The ability to call one place home was something he’d longed for all his life. Living hand to mouth, driven to move every few weeks, every shelter just a place to eat, sleep, hide, never a home, always
afraid of discovery, of being tracked and hunted down, then slaughtered. The differences between their lifestyles were stark, and the irony of each of them wanting what the other had didn’t escape him.

“As
Temple Elect
, don’t you oversee all the territory?”

“I instruct and oversee
Her
Servants.” Her head turned to one side. “Do you remember the Councilors’ shock when I announced that I would be living with you and the other
Na’Chi
?”

“I thought it was because of who we were.”

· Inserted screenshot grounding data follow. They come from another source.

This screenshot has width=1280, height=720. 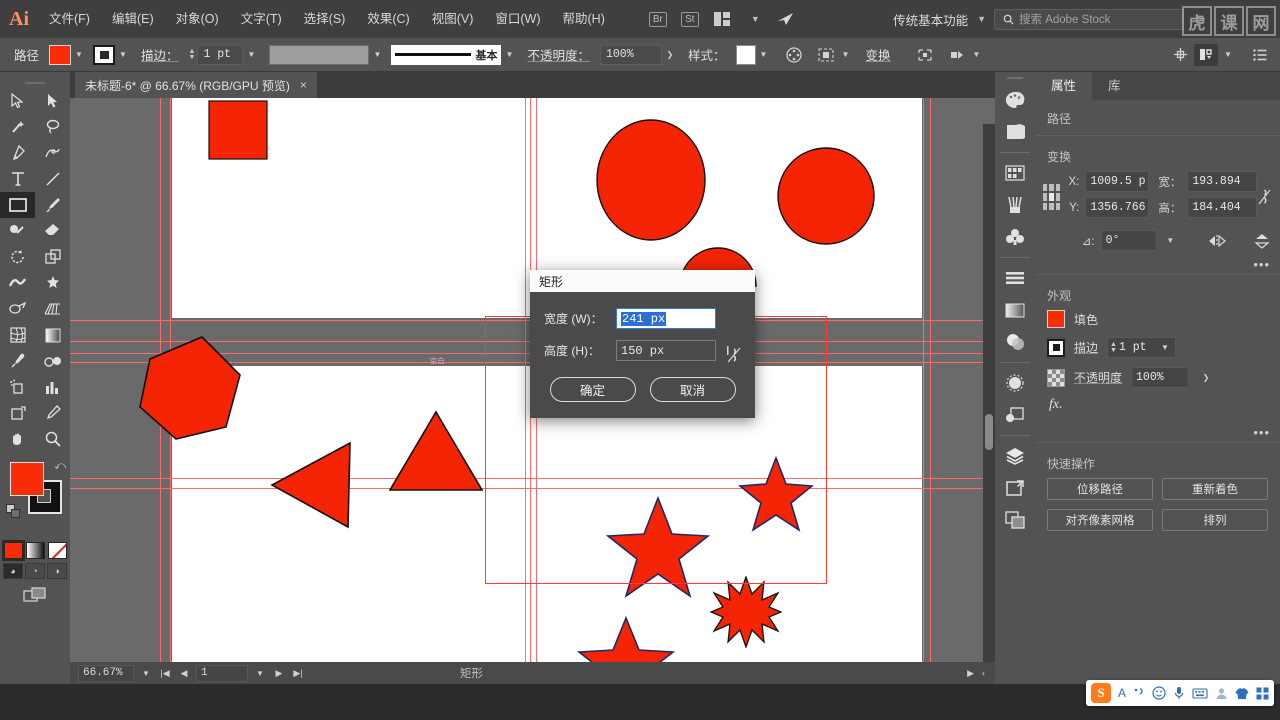 I want to click on status-resize-icon: ‹, so click(x=984, y=673).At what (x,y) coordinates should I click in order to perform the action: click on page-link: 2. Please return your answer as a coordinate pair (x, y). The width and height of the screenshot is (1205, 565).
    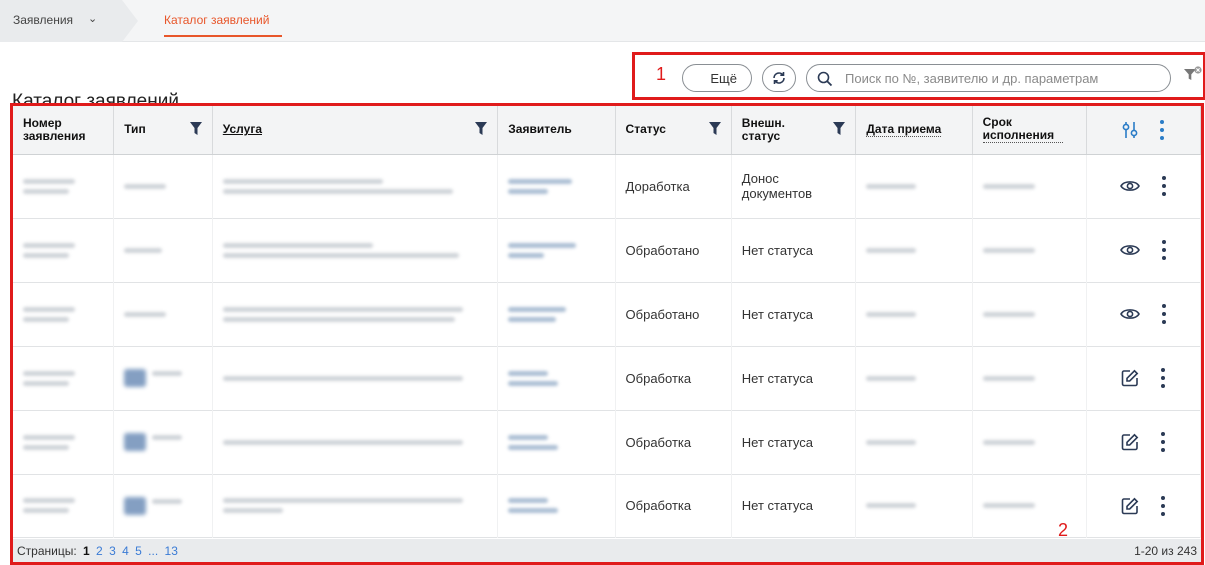
    Looking at the image, I should click on (100, 551). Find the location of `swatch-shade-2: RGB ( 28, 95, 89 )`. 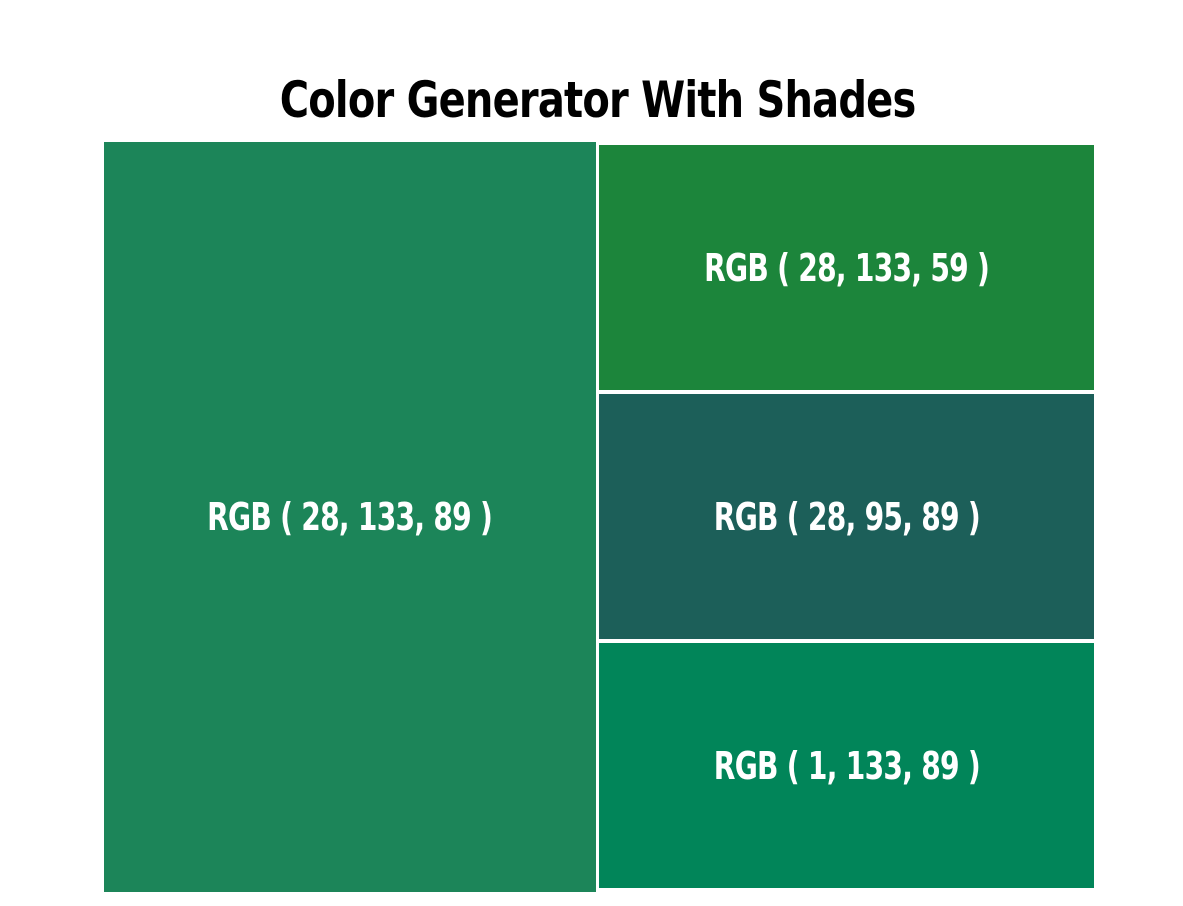

swatch-shade-2: RGB ( 28, 95, 89 ) is located at coordinates (846, 516).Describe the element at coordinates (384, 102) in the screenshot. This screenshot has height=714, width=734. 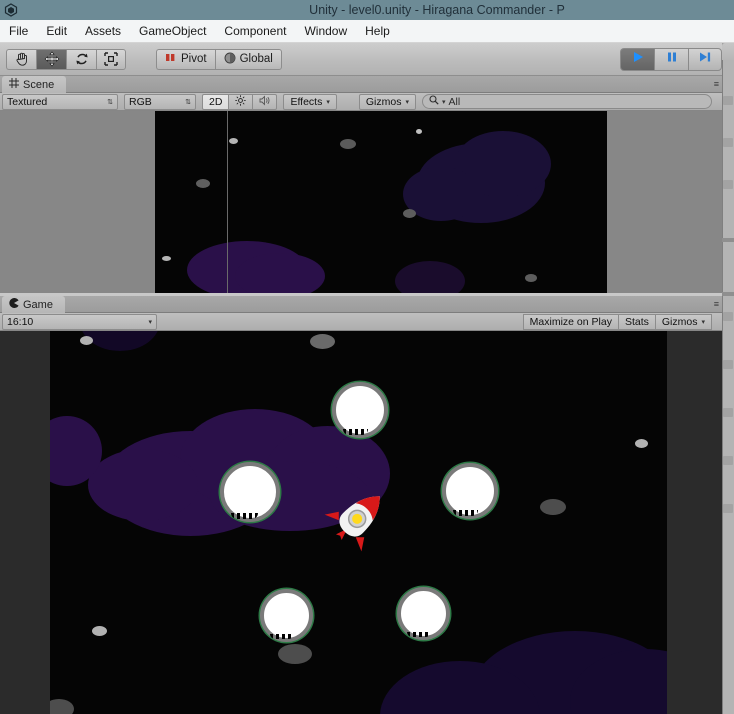
I see `gizmos-label: Gizmos` at that location.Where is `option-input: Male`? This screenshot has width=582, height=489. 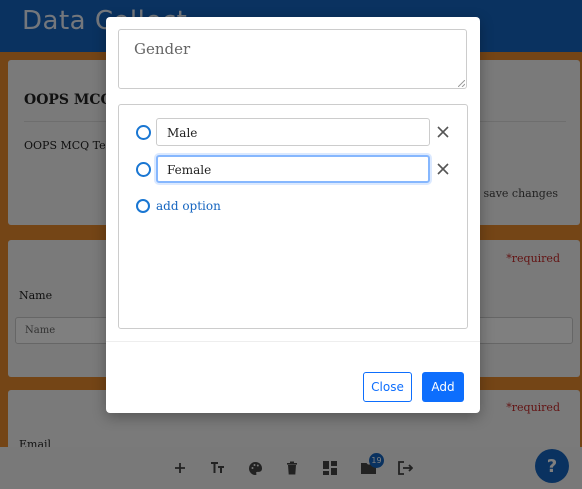
option-input: Male is located at coordinates (293, 132).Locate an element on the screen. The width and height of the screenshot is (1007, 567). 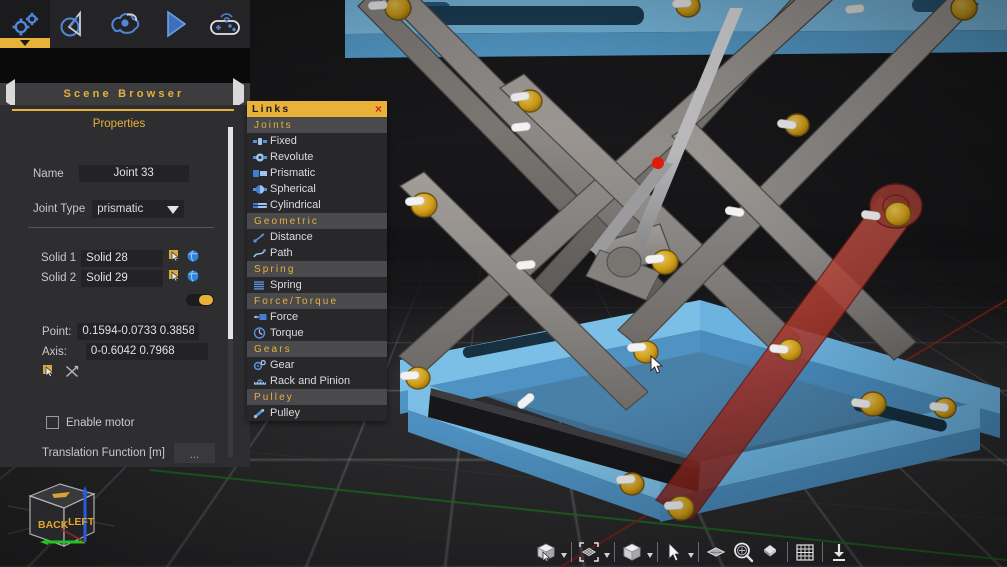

Kymora squeezed his hand. “Well, that might have been some of it,” she replied, dryly, “but mostly it’s because the
Temple Elect’s
responsibilities encompass everything within the walls of Sacred Lake. Travellers are appointed to cover everything else.”

No wonder her decision to live with them in the village had unsettled the Blade Council and the rest of the human race. Defying convention took a lot of courage, but then he already knew Kymora was a woman of strong convictions.

“Did Kalan and you ever expect this alliance to cause so much trouble?”